Much of the land in the canton is used for agriculture. Agriculture is the most significant source of income, but industry is also developed. The most important agricultural products are crops, fruit and cattle breeding. Industry concentrates on textiles, machinery, paper, wood, tobacco and metallurgical goods.

Tourism is of great importance. The canton of Lucerne is a gateway to holiday resorts in the nearby Alps, and much of the transit traffic between Germany and Italy crosses the region.

As of In 2010 2010, Luzern had an unemployment rate of 1.4%. As of 2008, there were 1,764 people employed in the primary economic sector and about 703 businesses involved in this sector. 5,388 people were employed in the secondary sector and there were 324 businesses in this sector. 9,431 people were employed in the tertiary sector, with 1,113 businesses in this sector.

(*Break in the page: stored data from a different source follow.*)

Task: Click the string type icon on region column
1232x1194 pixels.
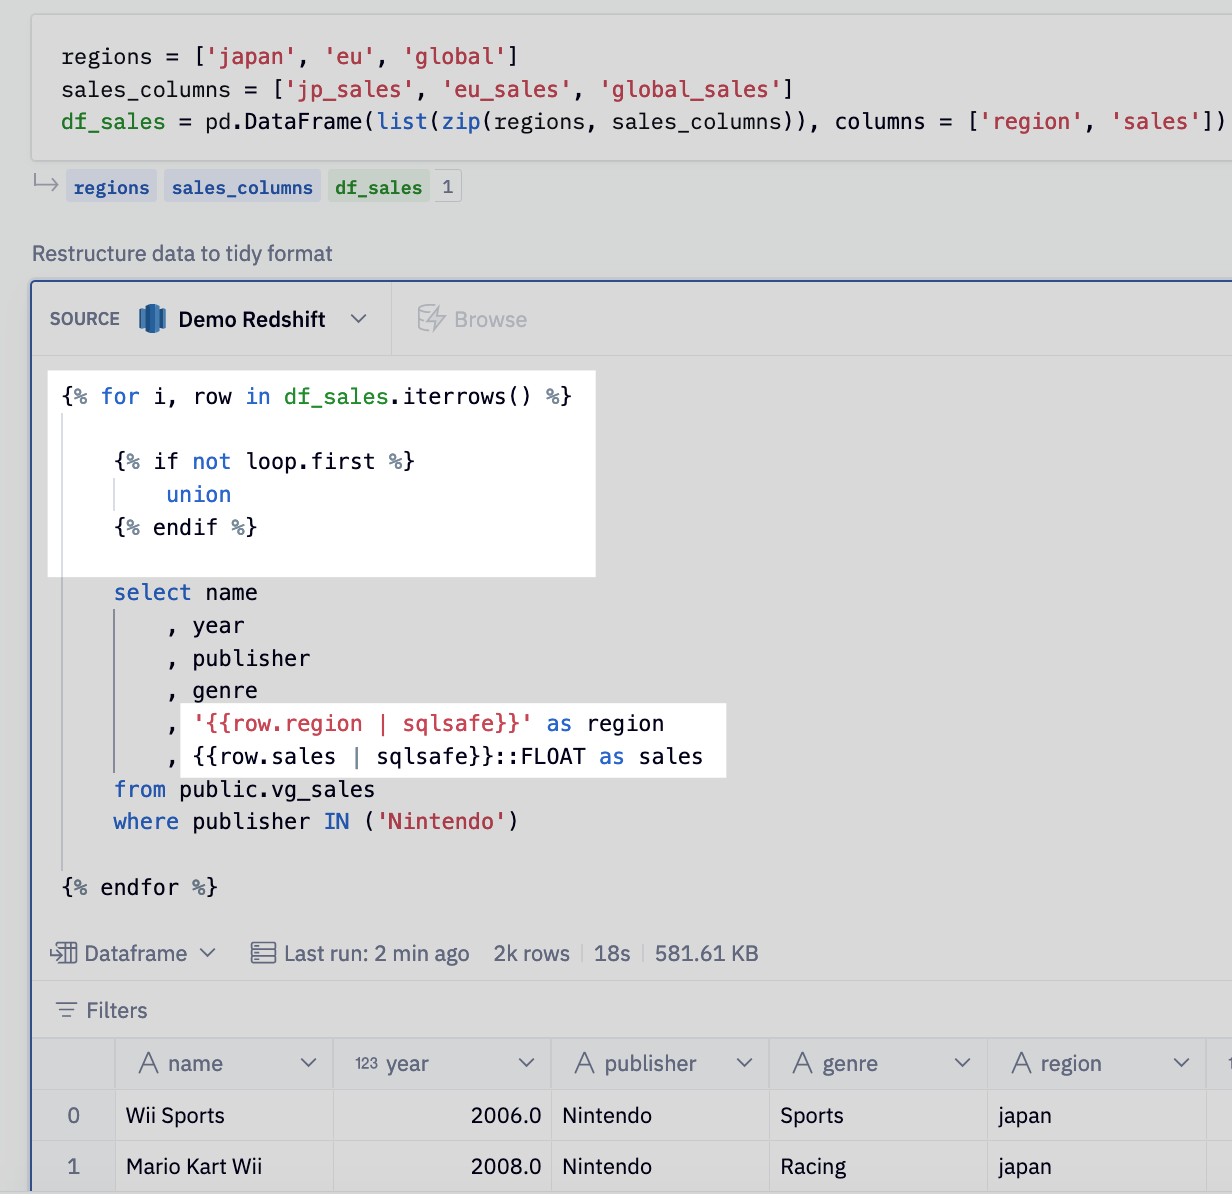Action: click(1021, 1063)
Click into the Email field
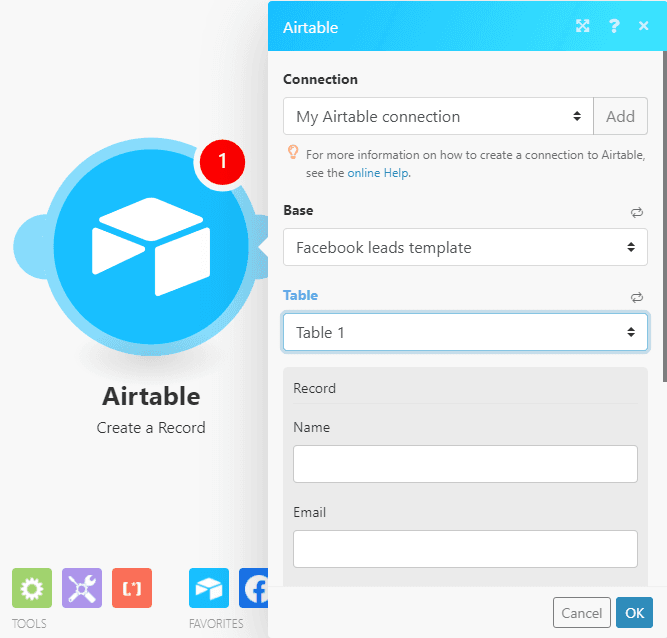This screenshot has height=638, width=667. (x=465, y=549)
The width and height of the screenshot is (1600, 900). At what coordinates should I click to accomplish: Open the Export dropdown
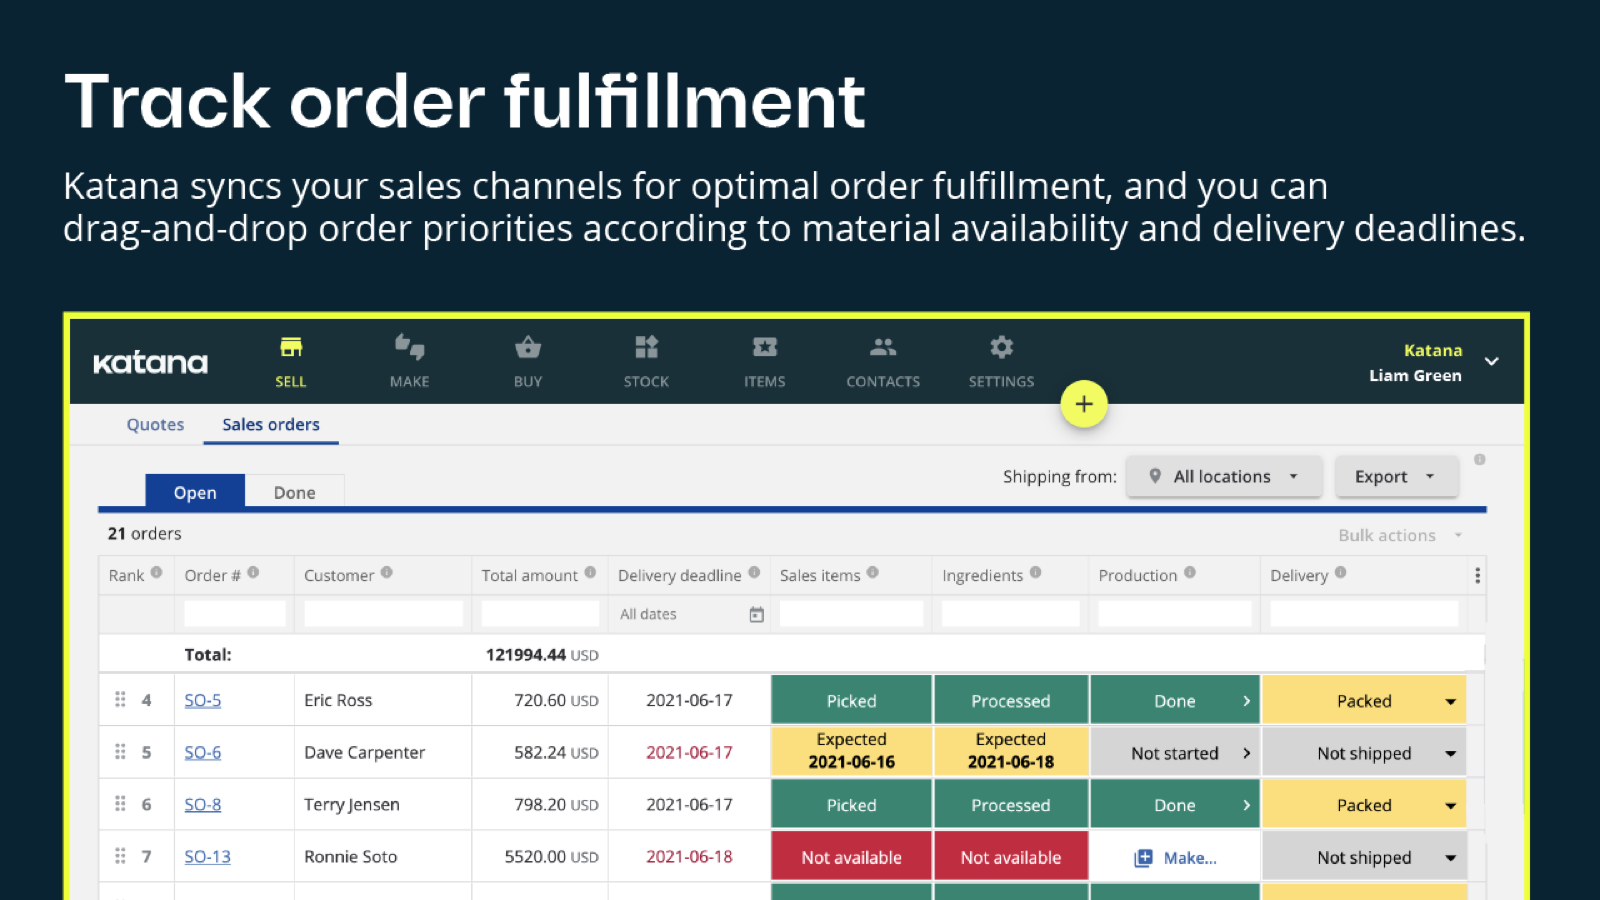tap(1395, 477)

In 2008 the total number of full-time equivalent jobs was 160,133. The number of jobs in the primary sector was 9,608, of which 9,462 were in agriculture, 119 were in forestry or lumber production and 27 were in fishing or fisheries. The number of jobs in the secondary sector was 48,191 of which 31,698 or (65.8%) were in manufacturing, 142 or (0.3%) were in mining and 14,990 (31.1%) were in construction. The number of jobs in the tertiary sector was 102,334. In the tertiary sector; 25,105 or 24.5% were in the sale or repair of motor vehicles, 8,182 or 8.0% were in the movement and storage of goods, 8,146 or 8.0% were in a hotel or restaurant, 3,835 or 3.7% were in the information industry, 7,000 or 6.8% were the insurance or financial industry, 10,979 or 10.7% were technical professionals or scientists, 8,111 or 7.9% were in education and 15,924 or 15.6% were in health care.

Of the working population, 12.1% used public transportation to get to work, and 48.5% used a private car.

==Religion==
From the 2000 census, 248,545 or 70.9% were Roman Catholic, while 39,426 or 11.2% belonged to the Swiss Reformed Church. Of the rest of the population, there were 7,801 members of an Eastern Orthodox church (or 2.23% of the population), there were 471 individuals (or 0.13% of the population) who belonged to the Christian Catholic Church, and there were 7,564 individuals (or 2.16% of the population) who belonged to another Christian church. There were 399 individuals (or 0.11% of the population) who were Jewish, and 13,227 (or 3.77% of the population) followed the religion of Islam. There were 875 individuals who were Buddhist, 1,715 individuals who were Hindu and 293 individuals who belonged to another church. 20,681 (or 5.9% of the population) belonged to no church, are agnostic or atheist, and 13,007 individuals (or 3.71% of the population) did not answer the question.

==Education==
In Luzern about 127,331 or (36.3%) of the population have completed non-mandatory upper secondary education, and 42,391 or (12.1%) have completed additional higher education (either universities or a Fachhochschule). Of the 42,391 who completed tertiary schooling, 65.0% were Swiss men, 23.6% were Swiss women, 7.0% were non-Swiss men and 4.4% were non-Swiss women.

Institutions of higher education include the University of Lucerne and Lucerne University of Applied Sciences and Arts, which has campuses in Lucerne, Horw, Emmenbrücke and Rotkreuz.